With both ends included, repeat exactly the lines of the entries below from the one containing "Expand the Top" down to the one containing "Tap the Hello", and no others.

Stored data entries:
==============================
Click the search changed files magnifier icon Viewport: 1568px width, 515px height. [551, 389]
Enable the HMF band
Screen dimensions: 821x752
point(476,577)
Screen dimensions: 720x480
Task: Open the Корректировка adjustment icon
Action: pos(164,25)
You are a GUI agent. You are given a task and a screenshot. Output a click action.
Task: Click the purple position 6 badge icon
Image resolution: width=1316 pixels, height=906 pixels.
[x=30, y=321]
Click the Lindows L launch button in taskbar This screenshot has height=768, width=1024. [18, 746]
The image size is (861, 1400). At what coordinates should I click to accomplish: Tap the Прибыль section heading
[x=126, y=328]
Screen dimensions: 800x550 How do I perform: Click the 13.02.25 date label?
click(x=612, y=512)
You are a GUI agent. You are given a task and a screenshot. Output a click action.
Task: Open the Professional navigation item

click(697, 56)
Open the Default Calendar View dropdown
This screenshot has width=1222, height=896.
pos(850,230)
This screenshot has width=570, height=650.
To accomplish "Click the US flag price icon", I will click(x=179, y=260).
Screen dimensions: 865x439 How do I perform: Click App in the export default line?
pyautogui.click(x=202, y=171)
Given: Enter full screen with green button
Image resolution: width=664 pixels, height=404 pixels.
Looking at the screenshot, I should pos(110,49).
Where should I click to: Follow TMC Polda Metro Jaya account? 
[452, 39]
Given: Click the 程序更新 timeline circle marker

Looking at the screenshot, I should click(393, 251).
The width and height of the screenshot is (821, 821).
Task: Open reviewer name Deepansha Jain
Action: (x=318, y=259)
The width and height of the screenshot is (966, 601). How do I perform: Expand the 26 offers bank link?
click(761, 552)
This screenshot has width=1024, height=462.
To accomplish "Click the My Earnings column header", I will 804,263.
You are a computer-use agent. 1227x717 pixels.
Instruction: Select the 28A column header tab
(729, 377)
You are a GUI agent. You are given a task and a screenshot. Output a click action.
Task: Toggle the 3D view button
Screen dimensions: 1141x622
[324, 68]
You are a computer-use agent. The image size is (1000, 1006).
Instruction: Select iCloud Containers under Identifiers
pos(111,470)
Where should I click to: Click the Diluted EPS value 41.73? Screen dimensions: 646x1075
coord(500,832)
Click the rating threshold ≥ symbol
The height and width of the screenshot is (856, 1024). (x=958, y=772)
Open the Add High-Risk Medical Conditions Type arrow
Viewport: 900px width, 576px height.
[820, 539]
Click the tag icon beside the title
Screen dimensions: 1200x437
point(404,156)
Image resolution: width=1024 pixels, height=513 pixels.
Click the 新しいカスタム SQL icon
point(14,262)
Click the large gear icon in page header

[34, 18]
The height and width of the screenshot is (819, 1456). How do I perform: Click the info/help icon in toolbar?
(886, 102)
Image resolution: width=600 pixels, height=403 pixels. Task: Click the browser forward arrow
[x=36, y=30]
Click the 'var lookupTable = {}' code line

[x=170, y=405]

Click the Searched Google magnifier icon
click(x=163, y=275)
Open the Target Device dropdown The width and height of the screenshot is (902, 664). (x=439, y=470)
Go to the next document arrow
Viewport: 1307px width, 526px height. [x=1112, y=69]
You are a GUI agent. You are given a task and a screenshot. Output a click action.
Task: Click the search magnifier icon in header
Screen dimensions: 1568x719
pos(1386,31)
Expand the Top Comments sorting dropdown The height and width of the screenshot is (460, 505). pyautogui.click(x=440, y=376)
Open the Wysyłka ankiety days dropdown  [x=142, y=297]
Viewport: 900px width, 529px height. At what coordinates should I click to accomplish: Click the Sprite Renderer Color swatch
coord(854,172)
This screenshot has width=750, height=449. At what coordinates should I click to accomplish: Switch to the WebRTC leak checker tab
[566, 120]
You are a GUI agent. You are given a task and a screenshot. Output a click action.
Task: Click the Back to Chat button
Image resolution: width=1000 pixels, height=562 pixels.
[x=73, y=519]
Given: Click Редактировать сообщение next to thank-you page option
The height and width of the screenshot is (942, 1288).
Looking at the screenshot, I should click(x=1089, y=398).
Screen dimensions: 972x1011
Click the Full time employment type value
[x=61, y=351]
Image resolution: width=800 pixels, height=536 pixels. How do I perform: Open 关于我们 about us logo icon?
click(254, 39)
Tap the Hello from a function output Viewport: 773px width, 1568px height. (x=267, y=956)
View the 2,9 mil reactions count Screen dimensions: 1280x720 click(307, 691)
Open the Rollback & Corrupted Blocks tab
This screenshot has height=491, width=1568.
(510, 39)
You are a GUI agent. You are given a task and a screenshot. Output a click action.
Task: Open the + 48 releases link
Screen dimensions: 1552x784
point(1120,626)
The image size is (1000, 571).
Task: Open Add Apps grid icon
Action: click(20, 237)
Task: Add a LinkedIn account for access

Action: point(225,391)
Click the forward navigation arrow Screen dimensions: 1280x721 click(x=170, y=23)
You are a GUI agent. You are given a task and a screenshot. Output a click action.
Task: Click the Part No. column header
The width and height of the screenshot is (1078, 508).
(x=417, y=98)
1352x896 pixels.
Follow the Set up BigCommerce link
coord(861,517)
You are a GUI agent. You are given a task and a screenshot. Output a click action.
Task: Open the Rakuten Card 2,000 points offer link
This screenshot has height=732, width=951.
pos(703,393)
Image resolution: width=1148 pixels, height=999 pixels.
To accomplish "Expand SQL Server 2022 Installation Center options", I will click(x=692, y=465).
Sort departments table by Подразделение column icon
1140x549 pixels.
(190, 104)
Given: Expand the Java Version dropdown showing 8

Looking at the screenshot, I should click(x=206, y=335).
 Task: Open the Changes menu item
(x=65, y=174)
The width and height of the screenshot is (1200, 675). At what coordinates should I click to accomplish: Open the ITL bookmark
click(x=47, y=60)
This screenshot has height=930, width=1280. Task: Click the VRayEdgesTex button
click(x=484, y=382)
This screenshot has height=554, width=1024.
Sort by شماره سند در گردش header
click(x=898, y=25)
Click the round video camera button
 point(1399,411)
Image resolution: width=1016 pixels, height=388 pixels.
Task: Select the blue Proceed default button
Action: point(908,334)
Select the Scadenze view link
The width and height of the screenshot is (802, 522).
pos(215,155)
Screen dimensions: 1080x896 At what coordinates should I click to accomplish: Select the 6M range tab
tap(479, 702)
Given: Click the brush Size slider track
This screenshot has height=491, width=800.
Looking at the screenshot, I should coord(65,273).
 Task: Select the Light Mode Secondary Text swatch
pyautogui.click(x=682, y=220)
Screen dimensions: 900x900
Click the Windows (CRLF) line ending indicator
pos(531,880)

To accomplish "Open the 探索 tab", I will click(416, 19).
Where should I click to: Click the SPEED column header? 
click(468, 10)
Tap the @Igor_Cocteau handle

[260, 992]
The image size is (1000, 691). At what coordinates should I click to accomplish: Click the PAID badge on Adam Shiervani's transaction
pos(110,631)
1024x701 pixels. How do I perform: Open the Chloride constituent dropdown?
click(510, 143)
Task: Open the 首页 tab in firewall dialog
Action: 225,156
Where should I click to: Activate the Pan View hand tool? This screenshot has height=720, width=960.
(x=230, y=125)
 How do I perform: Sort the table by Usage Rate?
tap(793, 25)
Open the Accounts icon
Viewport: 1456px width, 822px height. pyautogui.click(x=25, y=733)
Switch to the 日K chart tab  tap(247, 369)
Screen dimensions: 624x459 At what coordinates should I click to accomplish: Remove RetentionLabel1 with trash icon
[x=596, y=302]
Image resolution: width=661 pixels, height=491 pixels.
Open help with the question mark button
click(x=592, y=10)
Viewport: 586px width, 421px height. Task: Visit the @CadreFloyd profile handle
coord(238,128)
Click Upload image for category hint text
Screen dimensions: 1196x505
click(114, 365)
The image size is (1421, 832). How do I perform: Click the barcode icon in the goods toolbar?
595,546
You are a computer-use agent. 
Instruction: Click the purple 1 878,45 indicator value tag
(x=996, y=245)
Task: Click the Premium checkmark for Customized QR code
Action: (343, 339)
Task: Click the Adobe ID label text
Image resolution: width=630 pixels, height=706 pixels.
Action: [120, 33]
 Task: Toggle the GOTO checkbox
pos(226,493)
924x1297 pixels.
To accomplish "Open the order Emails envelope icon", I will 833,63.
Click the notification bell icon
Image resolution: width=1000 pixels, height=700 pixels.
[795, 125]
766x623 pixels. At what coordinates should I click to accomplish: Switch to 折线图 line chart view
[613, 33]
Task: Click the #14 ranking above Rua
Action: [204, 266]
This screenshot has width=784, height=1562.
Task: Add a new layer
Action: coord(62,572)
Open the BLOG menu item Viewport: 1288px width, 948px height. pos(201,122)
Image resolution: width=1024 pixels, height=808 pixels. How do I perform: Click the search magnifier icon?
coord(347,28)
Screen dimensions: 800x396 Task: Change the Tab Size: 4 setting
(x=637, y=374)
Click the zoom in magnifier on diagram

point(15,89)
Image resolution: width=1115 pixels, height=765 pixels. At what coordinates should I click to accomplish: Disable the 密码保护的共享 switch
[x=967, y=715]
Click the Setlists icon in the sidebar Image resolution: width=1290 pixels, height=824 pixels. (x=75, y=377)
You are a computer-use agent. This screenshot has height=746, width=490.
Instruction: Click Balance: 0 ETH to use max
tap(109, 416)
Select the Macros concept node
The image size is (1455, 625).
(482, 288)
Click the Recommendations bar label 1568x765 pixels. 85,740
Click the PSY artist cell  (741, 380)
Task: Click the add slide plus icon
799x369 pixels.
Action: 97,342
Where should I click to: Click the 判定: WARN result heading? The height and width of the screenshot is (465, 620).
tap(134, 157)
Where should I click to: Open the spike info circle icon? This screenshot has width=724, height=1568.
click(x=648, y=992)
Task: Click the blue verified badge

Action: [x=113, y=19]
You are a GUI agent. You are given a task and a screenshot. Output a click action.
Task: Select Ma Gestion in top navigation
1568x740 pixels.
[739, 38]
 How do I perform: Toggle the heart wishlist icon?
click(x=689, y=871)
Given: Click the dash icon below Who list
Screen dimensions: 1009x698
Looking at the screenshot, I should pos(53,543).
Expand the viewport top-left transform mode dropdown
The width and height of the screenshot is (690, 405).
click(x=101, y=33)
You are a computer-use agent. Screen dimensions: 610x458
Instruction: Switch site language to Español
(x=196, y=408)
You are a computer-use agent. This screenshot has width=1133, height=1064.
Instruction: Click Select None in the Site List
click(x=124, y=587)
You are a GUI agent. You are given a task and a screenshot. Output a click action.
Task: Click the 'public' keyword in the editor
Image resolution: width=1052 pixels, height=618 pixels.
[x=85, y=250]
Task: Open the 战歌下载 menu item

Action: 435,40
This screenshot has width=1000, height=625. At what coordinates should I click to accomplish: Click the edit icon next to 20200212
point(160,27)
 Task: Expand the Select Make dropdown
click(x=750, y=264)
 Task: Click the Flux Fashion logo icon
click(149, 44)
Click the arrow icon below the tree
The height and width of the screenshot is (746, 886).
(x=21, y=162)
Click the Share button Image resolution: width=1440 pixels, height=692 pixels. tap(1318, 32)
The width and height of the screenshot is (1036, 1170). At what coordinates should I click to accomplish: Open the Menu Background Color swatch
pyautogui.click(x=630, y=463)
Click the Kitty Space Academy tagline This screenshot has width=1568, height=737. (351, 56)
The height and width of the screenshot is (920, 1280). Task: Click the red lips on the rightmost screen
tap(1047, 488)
==============================
→ **OUTPUT OF THE EXERCISE**:
Expand the Top Comments sorting dropdown The height and width of the screenshot is (460, 505). pyautogui.click(x=440, y=376)
Open the Wysyłka ankiety days dropdown  [x=142, y=297]
Viewport: 900px width, 529px height. At what coordinates should I click to accomplish: Click the Sprite Renderer Color swatch
coord(854,172)
This screenshot has width=750, height=449. At what coordinates should I click to accomplish: Switch to the WebRTC leak checker tab
[566, 120]
You are a GUI agent. You are given a task and a screenshot. Output a click action.
Task: Click the Back to Chat button
Image resolution: width=1000 pixels, height=562 pixels.
[x=73, y=519]
Given: Click Редактировать сообщение next to thank-you page option
The height and width of the screenshot is (942, 1288).
Looking at the screenshot, I should click(x=1089, y=398).
Screen dimensions: 972x1011
Click the Full time employment type value
[x=61, y=351]
Image resolution: width=800 pixels, height=536 pixels. How do I perform: Open 关于我们 about us logo icon?
click(254, 39)
Tap the Hello from a function output Viewport: 773px width, 1568px height. (x=267, y=956)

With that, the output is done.